Sopravvivere secondo me porta con sé una grande responsabilità.
La responsabilità di cercare la verità. Una cosa che non è facile visto che ci sono tante versioni di tutto questo. Ma è l’unico modo per dare senso al sacrificio dei nostri genitori e amici che sono morti nel ’94. Ciò vuol dire che la verità dovrebbe cominciare dall’ analisi di tutta la storia. Non dalla versione che tu hai visto o che tu hai vissuto. Avere il coraggio di scoprire che l’inizio di tutto è l’avidità dell’uomo, che è l’uomo che ha creato l’identità – immaginaria – per i suoi propri interessi. Tu non sei stato tutsi, hutu o twa perché te lo meritavi, l’uomo ti ha catalogato per uno scopo preciso. Può esserti andata bene perché all’uomo è necessario avere un gruppo d’appartenenza, ma nel nostro caso non è stato così. Ognuno di noi, ancora oggi, conosce più di due persone che sono ancora legati alla loro identità. Sappiamo che cambiare è difficile ma sappiamo anche che è necessario per potere andare avanti. La nostra responsabilità è di capire per informare. La nostra responsabilità come sopravvissuti è di riparare ed evitare la ripetizione dello stesso errore, di quell’errore che ci ha reso: orfani, vedovi, disabili. In questo momento, vediamo e sentiamo di massacri da varie zone del mondo. Siamo capaci di identificarci col dolore di quelle vittime Perché anche noi ci siamo passati. Ma la domanda è cosa facciamo noi?

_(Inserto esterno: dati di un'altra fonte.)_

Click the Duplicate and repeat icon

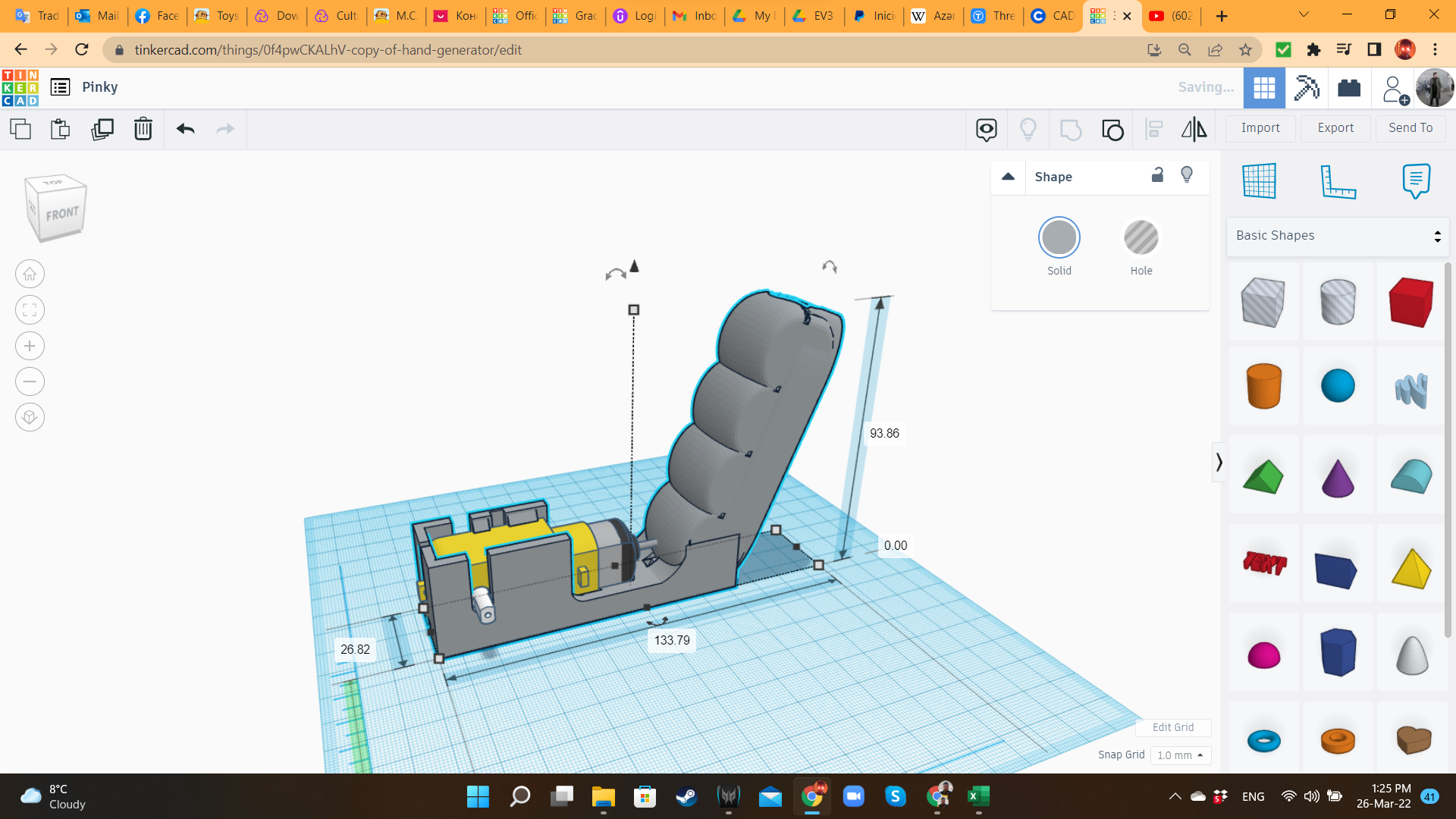click(x=102, y=130)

Come persone che hanno avuto la loro vita risparmiata, che hanno conosciuto la malvagità dell’ uomo nel suo peggiore grado, ma anche come persone che hanno avuto la fortuna di vedere l’immensità della bontà di questo, attraverso quella suora o prete che ha dato la sua vita per la tua, quel contadino che ha rischiato la sua vita per salvare altre 50 vite, o quell’uomo che non aveva nessuna ragione per non ucciderti, visto che da quello che aveva imparato tu dovevi essere eliminato, ma invece ha seguito la ragione del cuore. La nostra responsabilità è di fare passare il messaggio che l’uomo può essere buono, e non lasciarci trasportare dall’ individualismo, perché sappiamo bene che abbiamo bisogno l’uno dell’ altra.
In questo momento di commemorazione ricordiamoci ancora quanto è grande la nostra responsabilità nel ricordare che c’è stato un genocidio, che poteva essere evitato, ma che c’è stato. E facciamo in modo che quando sarà il nostro momento di raggiungere i nostri cari saremo in grado di dire: “Ho usato bene la vita che mi è stata ridata”.